Read straight through and don't stop, especially if you don't want to:


ecxpet the wfodnerul tinhg aobut bdaly wirettn psots is taht you can awlyas raed tehm so lnog as the frsit and lsat ltteer of eevry wrod is wehre it sohlud be --- you can jmulbe the rset tgoethr and sitll cmmonuictae wtih yuor frnieds wthiuot mcuh dclftfuiiy. The wrod oderr deo'nst mttaer.

So you see English Grammar-Martinets, your days are over. Anglophones can communicate above and beyond the call of correct spelling. So each and everyone of you who rolls their eyes at the sight of L33+ and poor grammar on the internet -- wake up.

The internet is a completely different realm of being than a third grade English class room. If you don't like misspellings and L33+, you may as well turn off your computer and never go online again. Your laws of grammar do not apply here. And I'll be damned if I let anyone forcibly impose their concept of antiquated English upon the ever-evolving languages of the internet.

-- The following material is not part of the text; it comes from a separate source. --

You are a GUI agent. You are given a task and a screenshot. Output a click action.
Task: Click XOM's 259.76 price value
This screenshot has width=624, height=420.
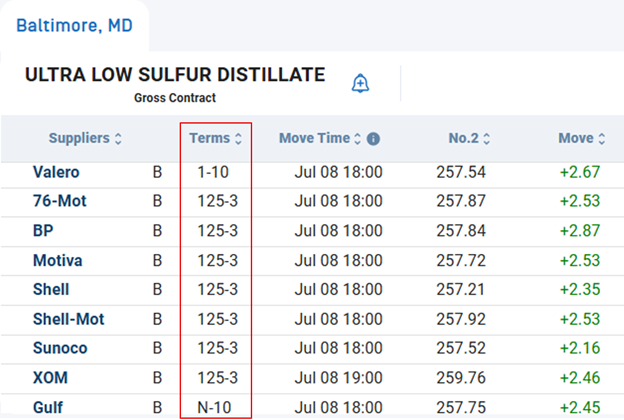pos(461,379)
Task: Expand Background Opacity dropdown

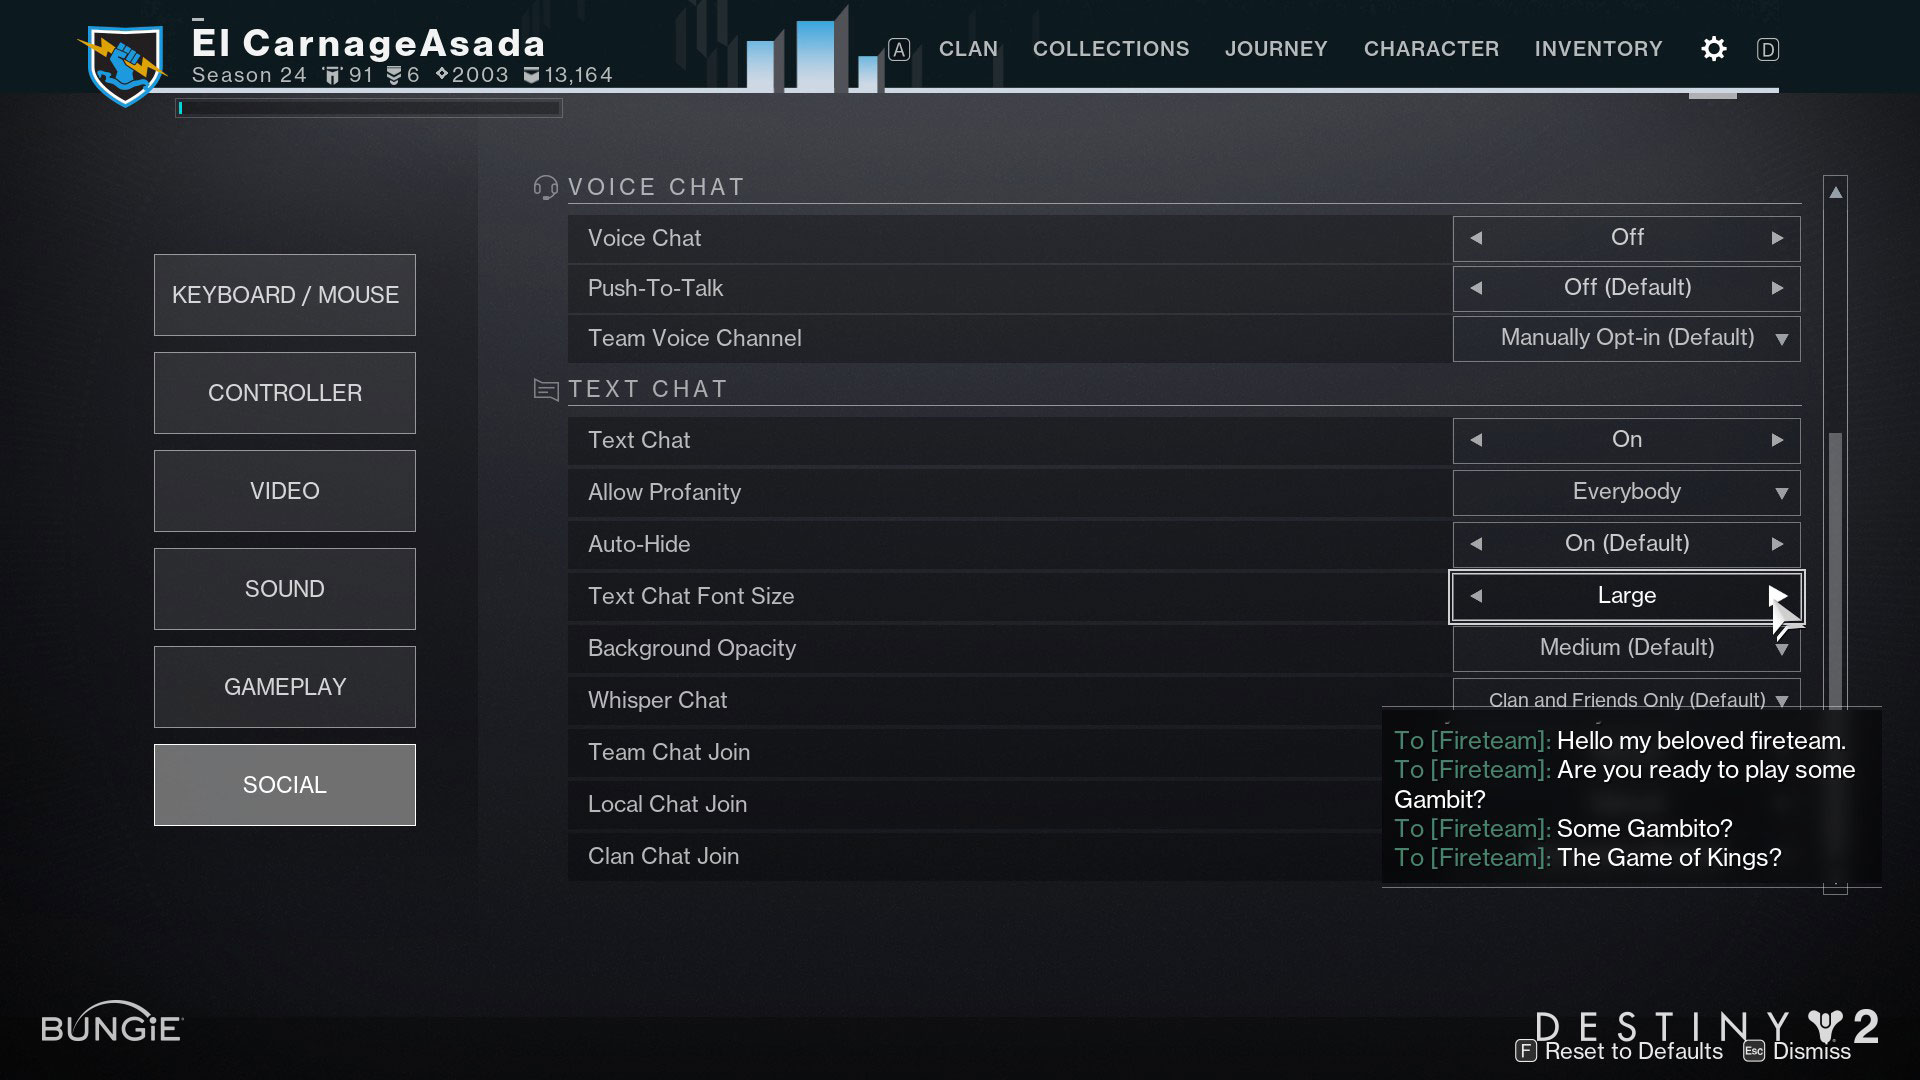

Language always changes, morphs, evolves -- and sticking some stupid old rules that only apply to business letters and school papers is absurd. This is a different world with different modes of speech. If we can communicate in a different way, and understand the internet in a way different from what we are taught -- then listen.

This is the information age, for crying out loud. When you approach information that looks different, learn from it, don't destroy it. The internet is embracing different forms of speech every day -- combining html and other programming languages with modern speech (L33+) and getting too excited to check perfectionist spelling rules. Perfection only exists in the mind.

The internet is giving birth to new ways of communication, the free exchange of ideas, and just because itís different does not make it wrong. Open up your hearts and understand.

Welcome to the internet; we speak differently here.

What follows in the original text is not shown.